Würde auf jeden Fall im sog. abgesicherten Modus (also mehrmals Taste F8 drücken beim PC-Start) und deaktivierter Systemwiederherstellung ( nur falls Du XP oder ME hast, andere haben dies ja nicht) das ganze nochmals durchführen.
Den PC auch soweit vom Netz nehmen / kein Internetzugang aufrechterhalten und nach der "Reinigung" (wenn man es will) sofort alle Passwörter/Kennwörter ändern.

und für jayjay:  zunächst mal Ruhe bewahren (auch wenn's schwer fällt) und deinen AV-Scanner aktualisieren (welchen hast du?) und komplett
scannen lassen. Nur um sicher zu gehen, ob deiner überhaupt befallen wurde und falls ja, mit welchem Ergebnis.


----------



## Dino (29 Januar 2005)

@jayjay-hibbelig
Guggsu mal den oben geposteten Heise-Link. Der dicke Hund sitzt - wie meistens - im Anhang.


----------



## Anonymous (29 Januar 2005)

mein Virenscanner hab ich bereits laufen lassen (letzte Aktualisierung 27.1.05) der hat nix gefunden, wollte liveupdate (hab Norten Security 2004) drauf, aber scheinbar gibt es keine Updates, die ich nicht draufhätte, jedenfalls Scannung hat nix ergeben. Und nun? Mein Computer spinnt jedenfalls nicht im geringsten, is bestimmt ein gutes Zeichen, oder?
Liebe Grüße - jayjay


----------



## Dino (29 Januar 2005)

jayjay-hibbelig schrieb:
			
		

> ...Mein Computer spinnt jedenfalls nicht im geringsten, is bestimmt ein gutes Zeichen, oder?...

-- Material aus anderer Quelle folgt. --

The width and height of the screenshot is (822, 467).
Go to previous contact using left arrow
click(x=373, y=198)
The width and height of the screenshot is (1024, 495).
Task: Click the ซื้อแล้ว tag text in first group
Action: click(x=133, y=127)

Nun, eine Generalabsolution für die Sauberkeit Deines Systems wirst Du hier nicht erhalten können.


----------



## Anonymous (29 Januar 2005)

:lol: schade, ich dachte *ggggg*


----------



## wolfgang30 (29 Januar 2005)

Hallo jayjay !

Das ist in der Tat schon mal ein gutes Zeichen, wenn Norton nichts meldete. Wie gesagt haben zwischenzeitlich alle AV-Scanner soweit upgedatet, daß dieser Trojaner auf jeden Fall erfasst wird in den Signaturen.

Aber ich vertraue niemals nur 1 Scanner , mache immer 2 oder auch 3 Gegenchecks.

Gehe mal zu:
http://malware.bul-online.de/av_onlinescan.php

Dort findest Du insgesamt 13 kostenlose Online-AV-Scanner. Nimm mal
F-Secure (dieser arbeit auf der Kaspersky-Engine und ist einer der besten weltweit) und mach einen Online-AV-Test zur doppelten Sicherheit.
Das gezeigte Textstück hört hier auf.